Start of PASSAGE TO READ

Hecht, whose tenure at the network ran from the early 1990s to 2003, says a theme of kids’ empowerment runs through Nickelodeon programming, from the sports fantasies of “Nickelodeon Guts,” to the Indiana Jones fantasies in “Legends of the Hidden Temple,” to the permission to get dirty in “Double Dare.” This is an approach that echoes through Nick today in the revived “Double Dare,” hosted by Liza Koshy and featuring original host Marc Summers as a commentator.

And Hecht intends to extend the kids’ empowerment theme through his company, pocket.watch, which produces “Ryan’s Mystery Playdate,” debuting in spring. The live-action series features the 7-year-old star of YouTube’s “Ryan ToysReview,” which has 18 million subscribers. He completes challenges (including unboxing challenges, as on his YouTube channel) to try to figure out the identity of his mystery playdate, who could range from an astronaut or fireman to a musician.

Hecht credits Robbins’ background as a child star, director, producer, and especially his work as co-founder AwesomenessTV in 2012, with an understanding of the power of digital franchises. “This whole generation, their primary screen is a tablet or mobile device they control,” Hecht says. “Their primary viewing is on YouTube. … Nick recognizes that through this show… [It’s] a big deal for them to stay relevant.”

End of PASSAGE TO READ

[WORK REQUEST]:
Answer these questions using the passage on Nickelodeon programming.
1. Who hosts the revived "Double Dare"?
2. How many subscribers does "Ryan ToysReview" have?
3. In what year did Robbins co-found AwesomenessTV?

Start of DATA

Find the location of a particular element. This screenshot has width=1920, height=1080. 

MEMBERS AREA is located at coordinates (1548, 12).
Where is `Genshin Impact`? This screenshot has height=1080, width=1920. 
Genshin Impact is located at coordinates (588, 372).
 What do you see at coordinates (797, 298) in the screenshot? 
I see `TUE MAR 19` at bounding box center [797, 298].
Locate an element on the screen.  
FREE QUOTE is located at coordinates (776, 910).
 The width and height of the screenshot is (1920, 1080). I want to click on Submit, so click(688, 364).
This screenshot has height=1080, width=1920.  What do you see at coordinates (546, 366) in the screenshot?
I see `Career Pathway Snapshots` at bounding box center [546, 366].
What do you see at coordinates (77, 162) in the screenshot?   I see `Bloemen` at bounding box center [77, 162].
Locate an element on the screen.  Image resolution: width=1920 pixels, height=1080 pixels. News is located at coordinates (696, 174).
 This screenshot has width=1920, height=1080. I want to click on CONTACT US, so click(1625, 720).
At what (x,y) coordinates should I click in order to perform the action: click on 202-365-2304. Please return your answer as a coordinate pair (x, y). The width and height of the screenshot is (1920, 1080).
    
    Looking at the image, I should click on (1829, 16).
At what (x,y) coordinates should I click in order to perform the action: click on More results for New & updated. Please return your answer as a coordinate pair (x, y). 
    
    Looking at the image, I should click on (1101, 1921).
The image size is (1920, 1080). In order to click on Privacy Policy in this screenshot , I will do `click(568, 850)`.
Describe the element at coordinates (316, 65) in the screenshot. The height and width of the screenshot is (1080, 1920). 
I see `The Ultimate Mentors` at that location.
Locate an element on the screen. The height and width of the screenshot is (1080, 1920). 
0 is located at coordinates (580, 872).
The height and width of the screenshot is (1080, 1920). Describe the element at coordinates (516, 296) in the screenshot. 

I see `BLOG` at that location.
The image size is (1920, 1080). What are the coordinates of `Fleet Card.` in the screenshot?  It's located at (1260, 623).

End of DATA

[RESPONSE BELOW]:
1. Liza Koshy
2. 18 million
3. 2012